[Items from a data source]
<<<<
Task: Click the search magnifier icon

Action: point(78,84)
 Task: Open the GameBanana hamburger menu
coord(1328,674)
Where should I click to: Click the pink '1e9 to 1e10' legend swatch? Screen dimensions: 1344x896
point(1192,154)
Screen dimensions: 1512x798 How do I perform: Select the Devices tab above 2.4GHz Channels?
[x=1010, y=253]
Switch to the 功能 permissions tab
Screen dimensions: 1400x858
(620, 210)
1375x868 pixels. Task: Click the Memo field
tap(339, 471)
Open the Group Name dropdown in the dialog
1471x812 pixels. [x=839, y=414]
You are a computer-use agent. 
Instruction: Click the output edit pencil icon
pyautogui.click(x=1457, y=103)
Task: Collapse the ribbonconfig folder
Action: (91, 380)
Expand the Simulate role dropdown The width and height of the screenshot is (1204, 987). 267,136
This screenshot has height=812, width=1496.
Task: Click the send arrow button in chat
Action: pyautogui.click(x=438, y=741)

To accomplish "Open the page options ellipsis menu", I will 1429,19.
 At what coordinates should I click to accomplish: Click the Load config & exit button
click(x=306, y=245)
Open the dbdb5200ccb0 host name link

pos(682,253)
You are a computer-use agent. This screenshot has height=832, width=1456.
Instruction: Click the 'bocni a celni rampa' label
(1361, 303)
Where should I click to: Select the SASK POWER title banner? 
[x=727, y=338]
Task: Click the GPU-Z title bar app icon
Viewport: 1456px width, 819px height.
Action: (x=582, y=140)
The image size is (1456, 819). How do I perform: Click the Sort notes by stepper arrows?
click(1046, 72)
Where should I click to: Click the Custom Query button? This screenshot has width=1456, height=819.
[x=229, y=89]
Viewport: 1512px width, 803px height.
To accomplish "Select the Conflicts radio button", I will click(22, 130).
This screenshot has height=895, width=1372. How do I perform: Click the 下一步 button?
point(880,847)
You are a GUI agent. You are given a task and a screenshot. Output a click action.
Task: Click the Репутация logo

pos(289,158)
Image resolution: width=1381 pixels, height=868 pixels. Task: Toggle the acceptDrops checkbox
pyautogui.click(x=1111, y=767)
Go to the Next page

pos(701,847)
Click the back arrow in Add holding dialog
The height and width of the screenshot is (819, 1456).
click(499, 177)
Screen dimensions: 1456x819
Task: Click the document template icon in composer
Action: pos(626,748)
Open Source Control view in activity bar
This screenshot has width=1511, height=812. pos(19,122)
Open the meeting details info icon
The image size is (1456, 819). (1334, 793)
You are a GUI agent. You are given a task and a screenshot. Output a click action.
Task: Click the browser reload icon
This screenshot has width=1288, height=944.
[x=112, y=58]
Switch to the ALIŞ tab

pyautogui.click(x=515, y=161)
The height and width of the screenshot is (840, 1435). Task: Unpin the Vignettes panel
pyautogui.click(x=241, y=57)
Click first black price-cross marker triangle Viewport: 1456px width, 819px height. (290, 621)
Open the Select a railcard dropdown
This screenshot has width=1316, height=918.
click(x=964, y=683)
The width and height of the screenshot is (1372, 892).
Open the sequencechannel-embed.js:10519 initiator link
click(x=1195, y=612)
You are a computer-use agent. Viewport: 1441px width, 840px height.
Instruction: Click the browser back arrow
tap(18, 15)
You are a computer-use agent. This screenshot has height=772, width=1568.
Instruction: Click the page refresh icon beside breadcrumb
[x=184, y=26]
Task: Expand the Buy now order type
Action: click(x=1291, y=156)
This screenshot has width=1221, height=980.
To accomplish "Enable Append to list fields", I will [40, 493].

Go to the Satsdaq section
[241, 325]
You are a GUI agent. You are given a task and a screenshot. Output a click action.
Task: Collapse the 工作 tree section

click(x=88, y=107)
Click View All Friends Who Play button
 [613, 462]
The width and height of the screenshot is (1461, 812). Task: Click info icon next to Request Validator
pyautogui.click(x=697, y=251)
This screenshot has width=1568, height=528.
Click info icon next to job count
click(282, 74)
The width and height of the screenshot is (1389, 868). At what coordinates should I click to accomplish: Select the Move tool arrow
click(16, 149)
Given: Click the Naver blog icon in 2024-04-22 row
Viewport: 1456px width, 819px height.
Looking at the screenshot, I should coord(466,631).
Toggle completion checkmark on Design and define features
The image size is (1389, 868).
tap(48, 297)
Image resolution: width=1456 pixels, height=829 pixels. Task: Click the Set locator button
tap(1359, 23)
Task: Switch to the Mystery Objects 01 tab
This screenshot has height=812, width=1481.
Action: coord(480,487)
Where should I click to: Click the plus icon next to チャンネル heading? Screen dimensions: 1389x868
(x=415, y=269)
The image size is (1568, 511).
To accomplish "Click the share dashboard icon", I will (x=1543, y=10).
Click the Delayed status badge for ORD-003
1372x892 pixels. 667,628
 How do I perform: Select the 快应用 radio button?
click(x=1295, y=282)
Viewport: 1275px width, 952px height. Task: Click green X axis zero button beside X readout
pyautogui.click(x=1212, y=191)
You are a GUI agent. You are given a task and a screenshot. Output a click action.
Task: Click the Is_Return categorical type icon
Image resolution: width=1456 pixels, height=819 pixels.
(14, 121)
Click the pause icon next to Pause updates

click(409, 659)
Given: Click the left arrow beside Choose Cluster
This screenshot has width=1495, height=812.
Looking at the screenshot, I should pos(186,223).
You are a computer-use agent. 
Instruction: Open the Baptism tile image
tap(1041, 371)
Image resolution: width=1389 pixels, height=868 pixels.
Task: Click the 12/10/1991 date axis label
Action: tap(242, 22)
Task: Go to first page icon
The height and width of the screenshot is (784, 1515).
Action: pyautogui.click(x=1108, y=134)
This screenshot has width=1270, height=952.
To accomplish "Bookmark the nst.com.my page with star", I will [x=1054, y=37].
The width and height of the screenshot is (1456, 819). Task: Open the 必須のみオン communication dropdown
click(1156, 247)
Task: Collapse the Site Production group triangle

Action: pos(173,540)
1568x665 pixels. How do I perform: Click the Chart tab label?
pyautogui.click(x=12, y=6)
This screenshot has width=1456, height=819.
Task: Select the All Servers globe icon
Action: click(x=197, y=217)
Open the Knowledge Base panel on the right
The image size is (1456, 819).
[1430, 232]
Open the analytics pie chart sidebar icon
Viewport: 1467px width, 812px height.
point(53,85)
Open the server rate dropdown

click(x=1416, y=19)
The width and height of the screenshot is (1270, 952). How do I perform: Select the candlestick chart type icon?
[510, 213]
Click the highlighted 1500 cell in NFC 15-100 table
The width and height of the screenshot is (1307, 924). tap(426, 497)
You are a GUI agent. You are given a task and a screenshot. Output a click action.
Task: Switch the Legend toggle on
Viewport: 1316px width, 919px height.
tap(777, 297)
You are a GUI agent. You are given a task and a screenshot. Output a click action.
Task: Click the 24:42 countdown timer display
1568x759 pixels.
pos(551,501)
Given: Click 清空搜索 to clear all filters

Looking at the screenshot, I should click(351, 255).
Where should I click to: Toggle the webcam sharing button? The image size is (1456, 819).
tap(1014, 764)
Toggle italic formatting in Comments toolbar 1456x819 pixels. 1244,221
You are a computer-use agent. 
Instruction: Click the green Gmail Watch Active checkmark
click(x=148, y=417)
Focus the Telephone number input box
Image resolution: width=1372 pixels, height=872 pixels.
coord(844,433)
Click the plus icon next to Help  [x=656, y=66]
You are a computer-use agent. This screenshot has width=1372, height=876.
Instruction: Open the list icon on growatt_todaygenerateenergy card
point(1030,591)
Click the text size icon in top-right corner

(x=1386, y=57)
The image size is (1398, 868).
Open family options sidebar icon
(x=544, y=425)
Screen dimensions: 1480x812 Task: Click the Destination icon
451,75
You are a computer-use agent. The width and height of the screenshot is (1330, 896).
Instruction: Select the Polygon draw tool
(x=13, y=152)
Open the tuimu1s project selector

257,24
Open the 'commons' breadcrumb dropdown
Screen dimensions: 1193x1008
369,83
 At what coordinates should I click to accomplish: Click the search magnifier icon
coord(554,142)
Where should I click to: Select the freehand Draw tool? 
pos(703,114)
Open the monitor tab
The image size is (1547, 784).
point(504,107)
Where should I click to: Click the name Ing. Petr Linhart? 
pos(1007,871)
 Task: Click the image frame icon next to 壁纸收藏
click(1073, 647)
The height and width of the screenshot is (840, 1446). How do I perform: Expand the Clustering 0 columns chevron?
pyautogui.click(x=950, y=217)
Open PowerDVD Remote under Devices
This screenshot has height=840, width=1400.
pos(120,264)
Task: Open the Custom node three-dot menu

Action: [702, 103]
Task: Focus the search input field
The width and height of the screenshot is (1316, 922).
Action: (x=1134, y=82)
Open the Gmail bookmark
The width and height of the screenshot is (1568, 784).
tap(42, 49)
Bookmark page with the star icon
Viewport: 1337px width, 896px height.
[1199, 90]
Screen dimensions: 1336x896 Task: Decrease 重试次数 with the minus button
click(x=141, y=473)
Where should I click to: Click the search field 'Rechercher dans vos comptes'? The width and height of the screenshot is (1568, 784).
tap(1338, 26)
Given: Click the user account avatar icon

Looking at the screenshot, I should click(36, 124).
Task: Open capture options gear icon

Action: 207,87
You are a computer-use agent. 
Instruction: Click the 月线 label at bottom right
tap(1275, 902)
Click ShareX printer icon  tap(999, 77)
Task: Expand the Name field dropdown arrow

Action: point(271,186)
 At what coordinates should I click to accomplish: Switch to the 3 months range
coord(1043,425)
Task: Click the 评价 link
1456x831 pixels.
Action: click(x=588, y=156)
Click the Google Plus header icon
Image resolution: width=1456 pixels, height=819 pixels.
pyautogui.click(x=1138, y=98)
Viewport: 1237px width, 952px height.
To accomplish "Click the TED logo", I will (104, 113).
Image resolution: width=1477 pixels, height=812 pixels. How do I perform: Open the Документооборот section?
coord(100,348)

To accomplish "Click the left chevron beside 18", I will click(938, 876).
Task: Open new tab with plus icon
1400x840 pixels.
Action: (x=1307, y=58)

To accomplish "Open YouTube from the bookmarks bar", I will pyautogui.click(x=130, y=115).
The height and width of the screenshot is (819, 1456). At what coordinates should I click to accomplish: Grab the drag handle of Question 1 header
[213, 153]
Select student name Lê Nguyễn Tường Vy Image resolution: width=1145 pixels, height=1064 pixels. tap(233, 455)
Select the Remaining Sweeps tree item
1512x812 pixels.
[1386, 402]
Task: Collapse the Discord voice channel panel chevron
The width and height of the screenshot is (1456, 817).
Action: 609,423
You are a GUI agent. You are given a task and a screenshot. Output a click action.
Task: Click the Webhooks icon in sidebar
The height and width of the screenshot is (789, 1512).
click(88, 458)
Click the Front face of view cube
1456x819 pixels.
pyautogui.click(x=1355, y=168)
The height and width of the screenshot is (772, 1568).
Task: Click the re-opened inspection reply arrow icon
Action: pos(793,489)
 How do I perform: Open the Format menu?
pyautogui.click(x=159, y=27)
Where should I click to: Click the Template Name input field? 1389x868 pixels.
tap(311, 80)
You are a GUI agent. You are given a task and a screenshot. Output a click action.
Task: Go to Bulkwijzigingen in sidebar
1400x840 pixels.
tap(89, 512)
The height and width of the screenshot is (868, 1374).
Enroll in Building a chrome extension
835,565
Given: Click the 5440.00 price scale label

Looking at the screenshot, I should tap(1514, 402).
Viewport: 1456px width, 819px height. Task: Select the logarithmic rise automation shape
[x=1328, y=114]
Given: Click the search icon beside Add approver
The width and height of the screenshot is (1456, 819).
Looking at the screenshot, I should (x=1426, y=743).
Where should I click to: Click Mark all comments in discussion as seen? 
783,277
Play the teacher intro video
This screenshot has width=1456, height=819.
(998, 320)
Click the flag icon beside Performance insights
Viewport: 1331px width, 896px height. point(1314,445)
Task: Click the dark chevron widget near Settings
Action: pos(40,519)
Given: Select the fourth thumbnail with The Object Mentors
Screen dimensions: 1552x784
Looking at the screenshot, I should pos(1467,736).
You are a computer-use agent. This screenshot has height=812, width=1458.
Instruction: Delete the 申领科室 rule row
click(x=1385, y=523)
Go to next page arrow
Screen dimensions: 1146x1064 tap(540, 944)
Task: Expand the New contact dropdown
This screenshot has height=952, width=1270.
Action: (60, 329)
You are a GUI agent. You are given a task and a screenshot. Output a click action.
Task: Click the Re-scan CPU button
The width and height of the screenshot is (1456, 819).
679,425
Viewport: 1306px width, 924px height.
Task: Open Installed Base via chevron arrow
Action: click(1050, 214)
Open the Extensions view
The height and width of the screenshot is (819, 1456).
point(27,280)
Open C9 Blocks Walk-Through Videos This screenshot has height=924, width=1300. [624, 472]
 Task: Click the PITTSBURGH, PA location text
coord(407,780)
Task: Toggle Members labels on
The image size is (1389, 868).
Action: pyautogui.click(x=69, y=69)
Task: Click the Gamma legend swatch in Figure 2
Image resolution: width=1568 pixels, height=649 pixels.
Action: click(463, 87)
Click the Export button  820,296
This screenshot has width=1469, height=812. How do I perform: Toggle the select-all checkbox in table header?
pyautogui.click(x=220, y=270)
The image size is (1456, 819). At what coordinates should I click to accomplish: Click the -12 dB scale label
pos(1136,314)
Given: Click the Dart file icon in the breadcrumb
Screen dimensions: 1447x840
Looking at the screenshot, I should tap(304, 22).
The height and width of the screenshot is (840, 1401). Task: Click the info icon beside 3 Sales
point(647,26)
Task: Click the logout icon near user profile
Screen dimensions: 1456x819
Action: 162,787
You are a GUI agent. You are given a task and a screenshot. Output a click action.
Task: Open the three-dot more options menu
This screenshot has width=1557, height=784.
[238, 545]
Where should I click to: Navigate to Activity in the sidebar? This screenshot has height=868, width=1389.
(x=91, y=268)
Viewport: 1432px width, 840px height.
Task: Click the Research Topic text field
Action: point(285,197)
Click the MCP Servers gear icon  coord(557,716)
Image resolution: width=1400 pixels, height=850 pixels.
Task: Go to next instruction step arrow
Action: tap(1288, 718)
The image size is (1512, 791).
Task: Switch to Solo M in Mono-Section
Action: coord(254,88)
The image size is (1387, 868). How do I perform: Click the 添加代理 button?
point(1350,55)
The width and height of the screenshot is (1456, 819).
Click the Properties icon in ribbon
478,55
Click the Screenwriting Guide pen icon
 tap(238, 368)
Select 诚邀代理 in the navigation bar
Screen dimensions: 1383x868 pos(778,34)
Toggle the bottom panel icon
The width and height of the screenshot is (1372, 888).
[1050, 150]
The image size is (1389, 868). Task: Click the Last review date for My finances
>>>>
• **Task directions**
Search the records for the word "will". Copy each line where it appears.

• **Task answer**
To accomplish "Open the page options ellipsis menu", I will 1429,19.
To accomplish "Select the Conflicts radio button", I will click(22, 130).
To accomplish "Enable Append to list fields", I will [40, 493].
To accomplish "Click the share dashboard icon", I will (x=1543, y=10).
To accomplish "Bookmark the nst.com.my page with star", I will [x=1054, y=37].
To accomplish "Click the TED logo", I will (104, 113).
To accomplish "Click the left chevron beside 18", I will click(938, 876).
To accomplish "Open YouTube from the bookmarks bar", I will pyautogui.click(x=130, y=115).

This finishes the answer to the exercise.